Blog.

Syntax Analysis in CuriousX

Cover Image for Syntax Analysis in CuriousX
Jennifer
Jennifer

In our last post, we talked about how the lexical analysis stage works like a librarian, sorting through the jumbled mess of letters in our source code and putting them into neat little piles (tokens) so that our compiler can start to understand what we're trying to say. But the journey doesn't end there

Next up is the syntax analysis stage, where the compiler starts to make sense of the code by organizing the tokens into a structured format. This is where the fun really begins, because the syntax analysis stage is like a detective trying to solve a mystery.

The mystery in this case is our source code, and the detective is trying to figure out the meaning of the code by piecing together clues.

The detective in this case is our trusty parser, which is responsible for determining whether the sequence of tokens generated by the lexer is a valid program according to the language's grammar.

These rules specify the allowed sequence of tokens (such as operators, operands, and parentheses) in an expression, as well as the precedence and associativity of operators.

Grammar rules used in a CuriousX in natural language :

  • Expressions can consist of operands (such as numbers or variables) and operators (such as +, -, *, /).
  • Parentheses can be used to group sub-expressions and indicate precedence.
  • Operators have a specific order of precedence (such as multiplication and division before addition and subtraction).
  • Operators with the same precedence have a specific associativity (such as left-to-right or right-to-left).

in a formal notation

<expr> ::= <term> {<addop> <term>}

<term> ::= <factor> {<mulop> <factor>}

<factor> ::= '(' <expr> ')' | <number> | <identifier>

<addop> ::= '+' | '-'

<mulop> ::= '*' | '/'

where <expr> ,<term>, <factor>, <addop> and <mulop> are non-terminal symbols, and +, -, *, /, (, ), <number> and <identifier> are terminal symbols.
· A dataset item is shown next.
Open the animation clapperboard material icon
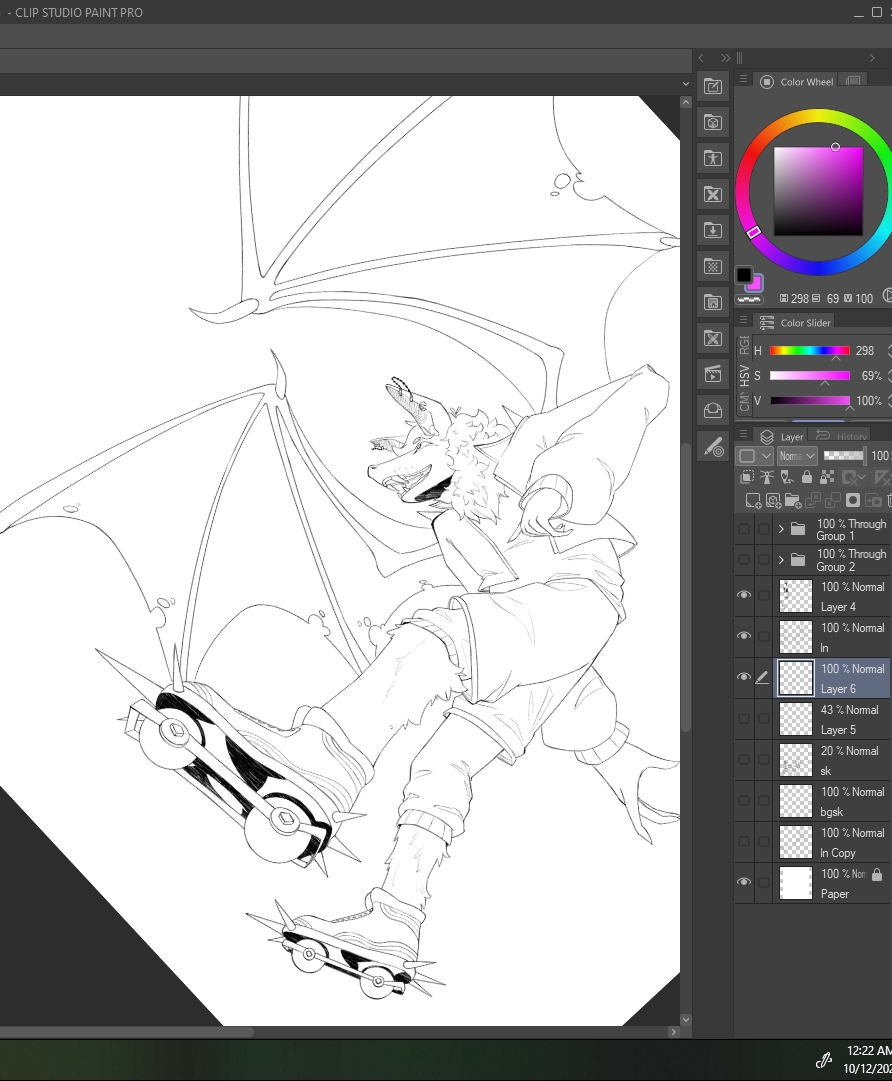The height and width of the screenshot is (1081, 892). point(713,374)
  • expression is made up of the sum of terms
  • Terms is a product of factors
  • Factor is a number or parenthesized sub expression

The compiler uses these grammar rules to check if the input expression is a valid one and also generates the parse tree of the input expression. It's like solving a crossword puzzle; the lexer breaks the source code into individual pieces (tokens), and the parser puts those pieces back together to form a coherent whole (a parse tree).

A parse tree is a hierarchical representation of the source code, like a family tree, where each node in the tree corresponds to a construct in the language, such as a statement or an expression.
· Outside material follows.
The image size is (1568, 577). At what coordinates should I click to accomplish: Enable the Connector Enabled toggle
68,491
The leaves of the tree are the tokens generated by the lexer, and the branches of the tree represent the structure of the code, such as the grouping of sub-expressions and the order of operations.
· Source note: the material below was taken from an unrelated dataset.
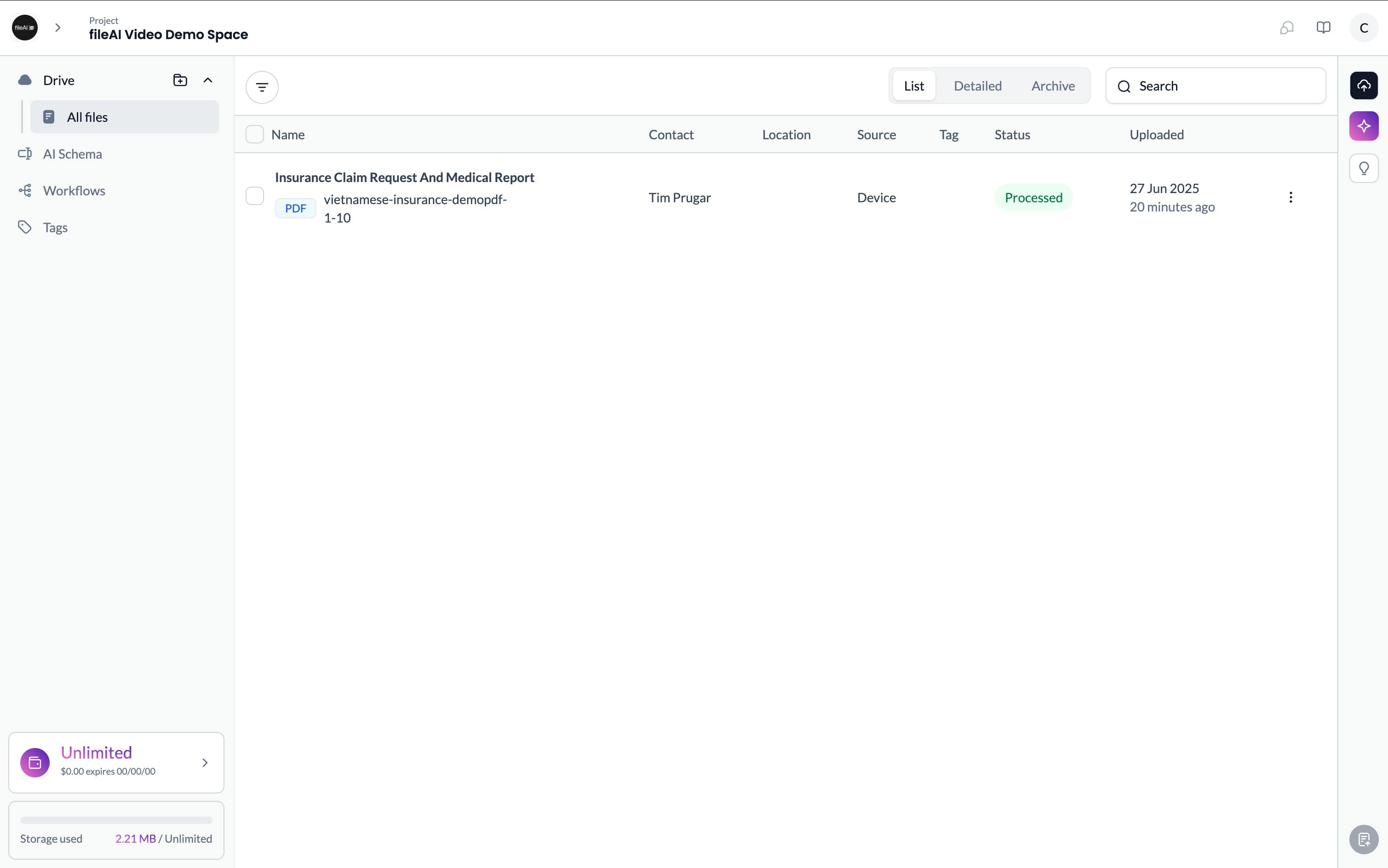1388x868 pixels.
Task: Expand the breadcrumb chevron beside logo
Action: pos(57,28)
For example, consider the following expression in our CuriousX:

x = 5 + 2 * 3

To explain this using the formal notation <factor> = <expr>

where

<factor> is x and <expr> = 5 + 2 * 3

then

<expr> = <term1> + <term2>

where

<term1> = <factor> = 5

<term2> = <factor> * <factor> = 2 * 3

The lexer output for this expression as stated in the previous post would be:

[x]    ->   <line:1, col:1>;	 VarToken
[=]    ->   <line:1, col:3>;	 AssignToken
[5]    ->   <line:1, col:5>;	 IntToken
[+]    ->   <line:1, col:7>;	 PlusToken
[2]    ->   <line:1, col:9>;	 IntToken
[*]    ->   <line:1, col:10>;	 MultiplyToken
[3]    ->   <line:1, col:12>;	 IntToken

A parse tree for this expression would have the following structure:

                         =
                        / \
                       x   +
                          / \
                         5   *
                            / \
                           2   3

In this parse tree, the '=' is like the father, x is like his son, + is like his older daughter, and the * is like the youngest daughter. Each one of them have their own children, 5, 2 and 3 respectively, these kids represent the operands that go into making the final value.

The parse tree represents the order of operations of the expression 5 + 2 * 3, first the multiplication will happen and then addition resulting in the final value of 11 which is then stored in the variable x (note the operator precedence)

The syntax analysis stage also plays a vital role in catching errors in the source code. The parser is able to detect a variety of errors, such as missing or extra tokens, invalid token sequences, and incorrect use of language constructs.

By generating a parse tree, the compiler now has a clear and structured representation of the source code, making it easier to analyze and generate code for the next stages of the compiler.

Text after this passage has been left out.